**Raw data:**
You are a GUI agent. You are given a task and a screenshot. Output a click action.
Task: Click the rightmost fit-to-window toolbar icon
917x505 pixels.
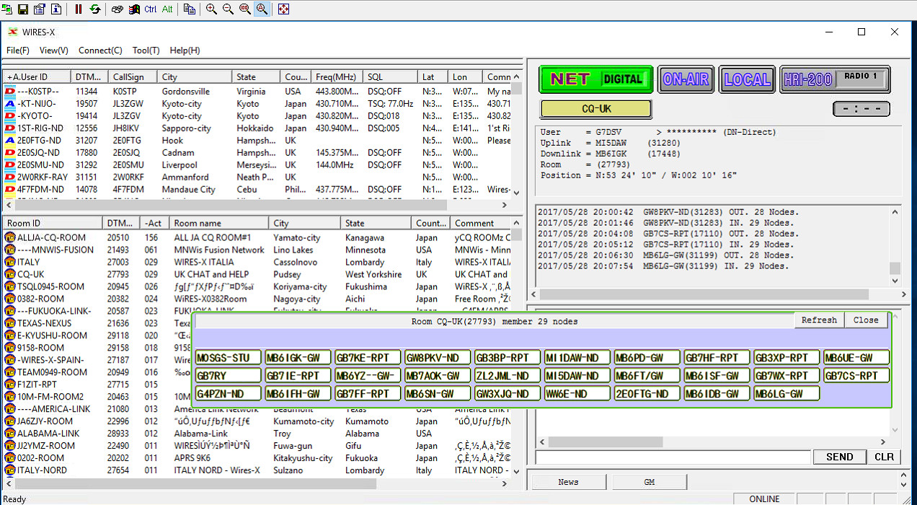[x=283, y=9]
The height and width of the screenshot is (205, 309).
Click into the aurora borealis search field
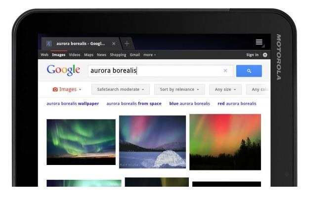pyautogui.click(x=156, y=71)
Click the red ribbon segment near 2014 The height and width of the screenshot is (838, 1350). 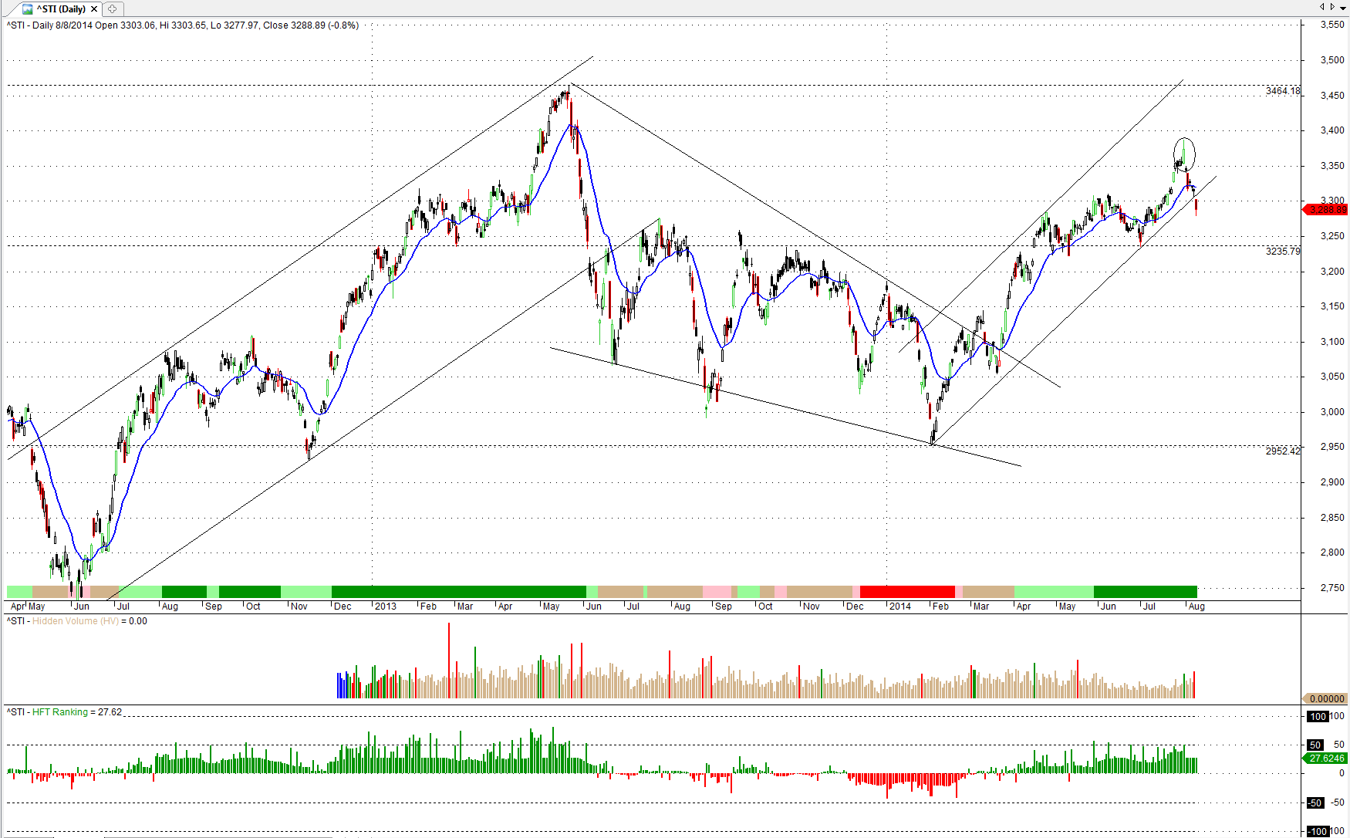[906, 592]
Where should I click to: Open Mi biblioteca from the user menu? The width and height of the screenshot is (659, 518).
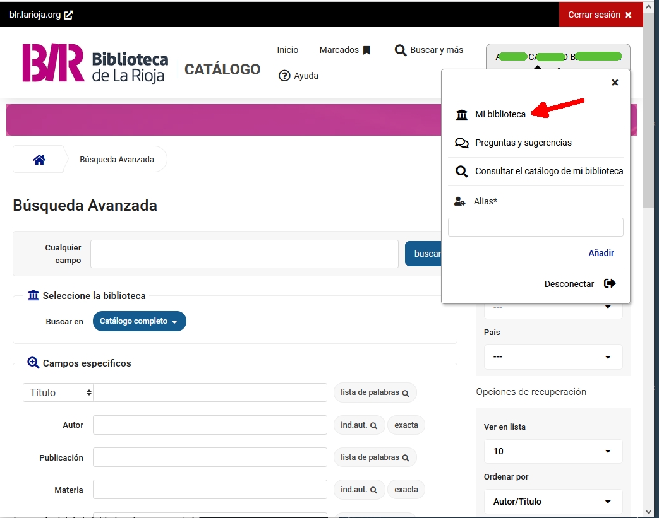coord(500,114)
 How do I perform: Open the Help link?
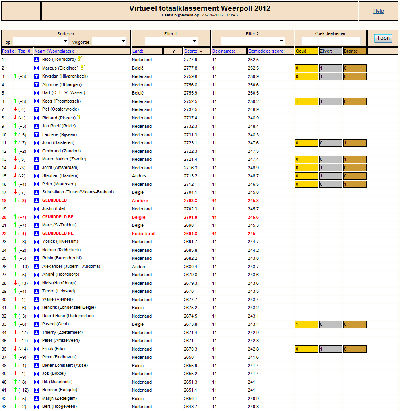click(x=379, y=11)
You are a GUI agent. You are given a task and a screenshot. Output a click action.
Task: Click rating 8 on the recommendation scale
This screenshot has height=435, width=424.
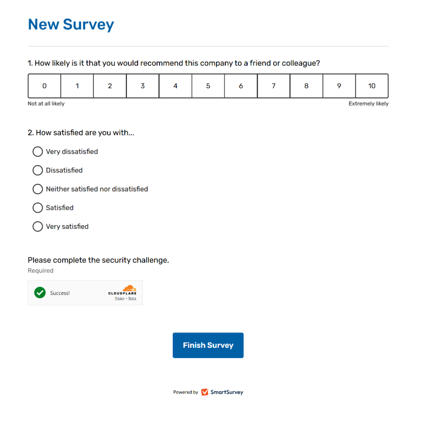(x=306, y=86)
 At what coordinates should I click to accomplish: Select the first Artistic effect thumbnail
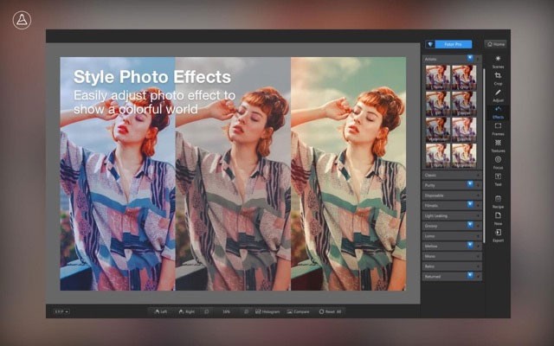438,78
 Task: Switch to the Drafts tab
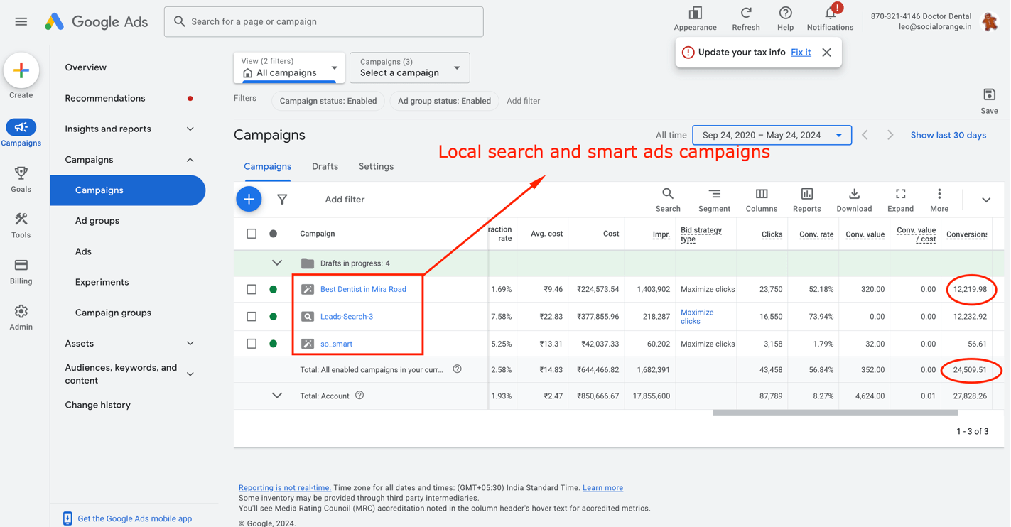pos(325,166)
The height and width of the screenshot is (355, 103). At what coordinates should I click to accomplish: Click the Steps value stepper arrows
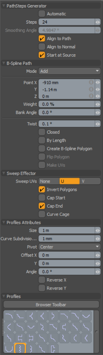coord(98,22)
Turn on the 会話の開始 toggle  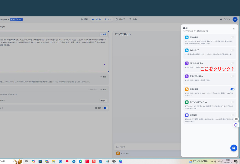coord(232,37)

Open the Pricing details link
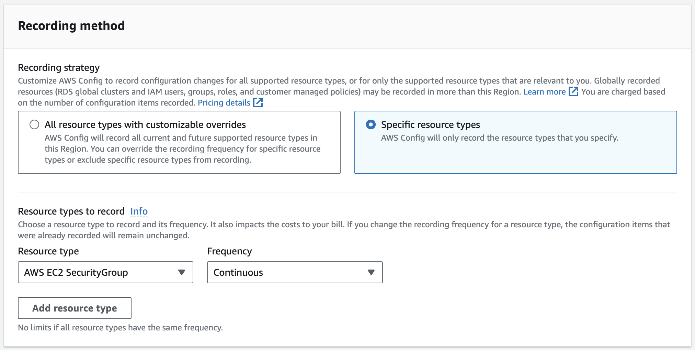click(x=224, y=103)
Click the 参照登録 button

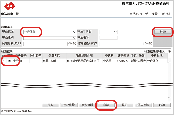point(88,105)
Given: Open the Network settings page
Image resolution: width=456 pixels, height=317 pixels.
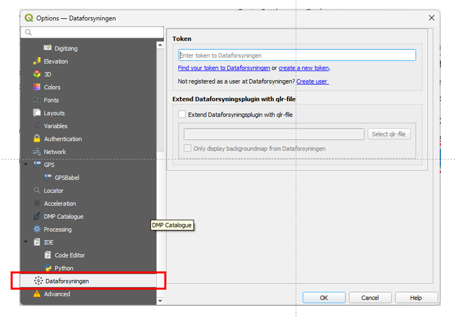Looking at the screenshot, I should (55, 152).
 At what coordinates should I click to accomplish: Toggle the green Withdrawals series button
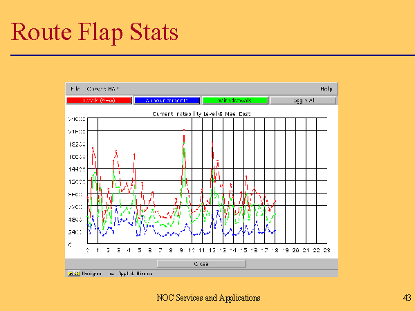[234, 101]
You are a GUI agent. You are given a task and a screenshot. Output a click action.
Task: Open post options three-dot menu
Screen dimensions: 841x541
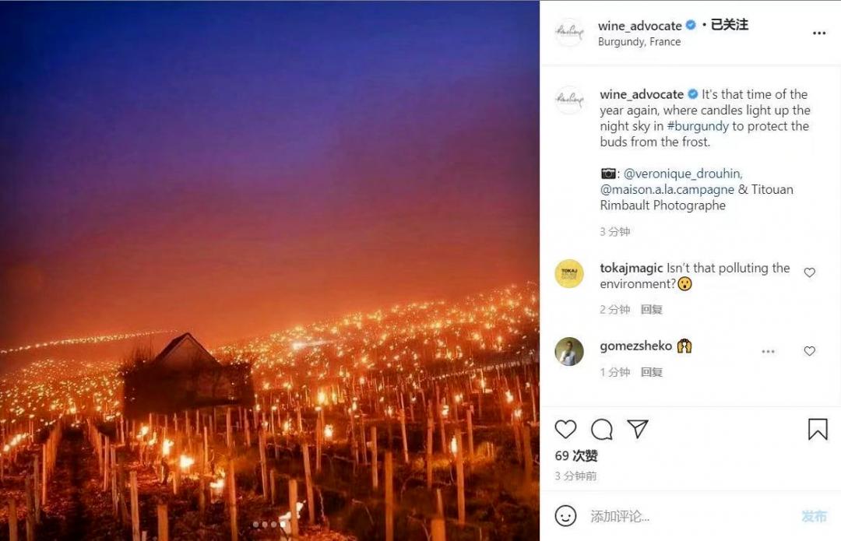point(819,33)
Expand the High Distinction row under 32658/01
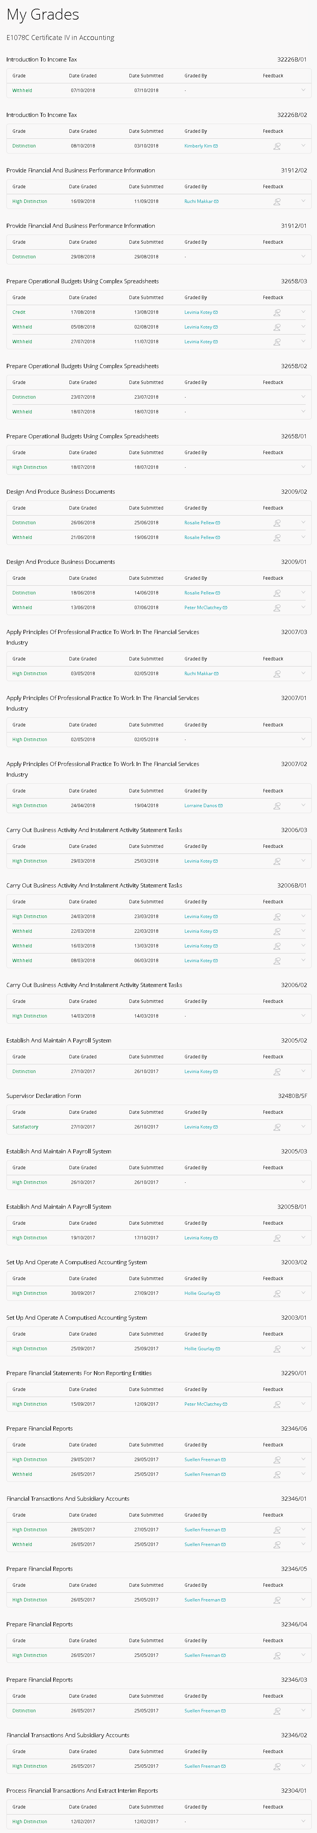The height and width of the screenshot is (1833, 317). [x=303, y=468]
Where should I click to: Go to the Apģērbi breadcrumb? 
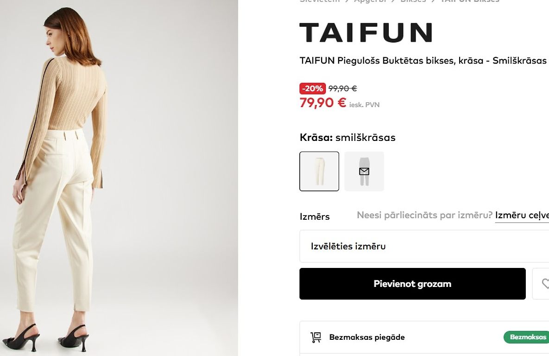[x=370, y=1]
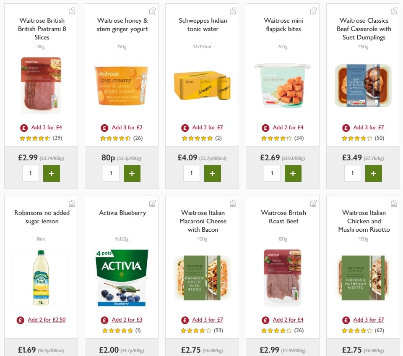The height and width of the screenshot is (356, 403).
Task: Click the pound offer icon on Beef Casserole
Action: click(346, 127)
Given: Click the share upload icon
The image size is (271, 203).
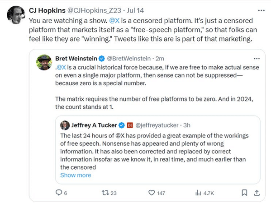Looking at the screenshot, I should (x=257, y=193).
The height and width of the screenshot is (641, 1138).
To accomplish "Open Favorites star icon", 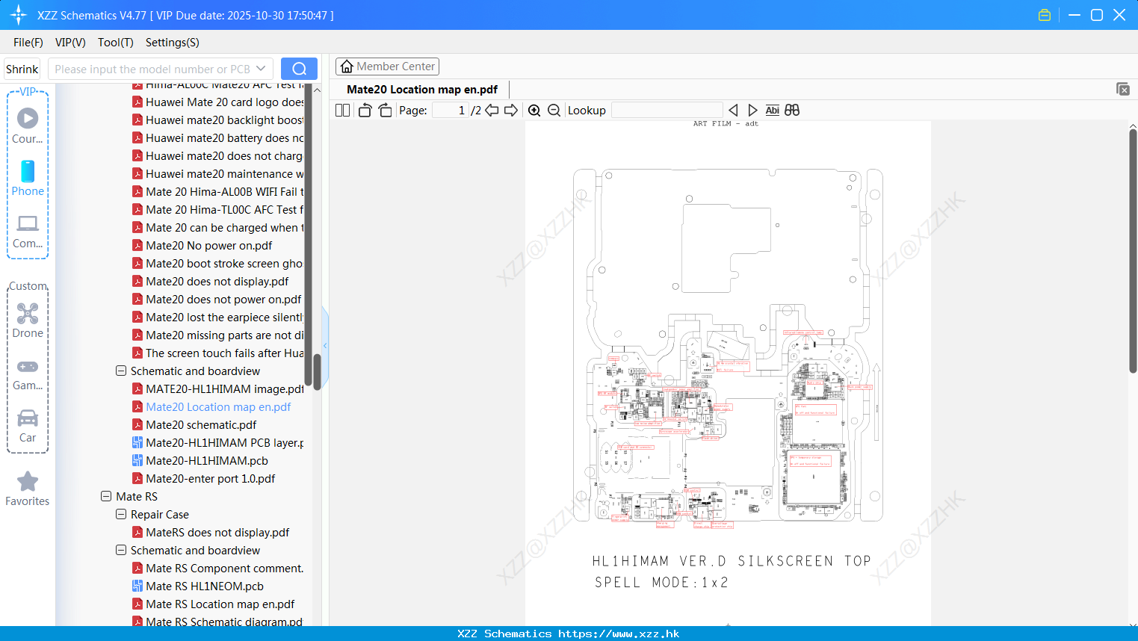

**Problem statement:** Reproduce the listing above from the line that holds "Task: Open post options three-dot menu" through the line that holds "The height and width of the screenshot is (641, 1138).", both included, with the pictures left out.

**Answer:**
Task: Open post options three-dot menu
Screen dimensions: 841x541
point(819,33)
Expand the High Distinction row under 32658/01
The height and width of the screenshot is (1833, 317). [x=303, y=468]
Where should I click to: Go to the Apģērbi breadcrumb? 
[x=370, y=1]
The height and width of the screenshot is (356, 403).
Task: Click the pound offer icon on Beef Casserole
Action: click(346, 127)
Given: Click the share upload icon
The image size is (271, 203).
Looking at the screenshot, I should (x=257, y=193).
The height and width of the screenshot is (641, 1138).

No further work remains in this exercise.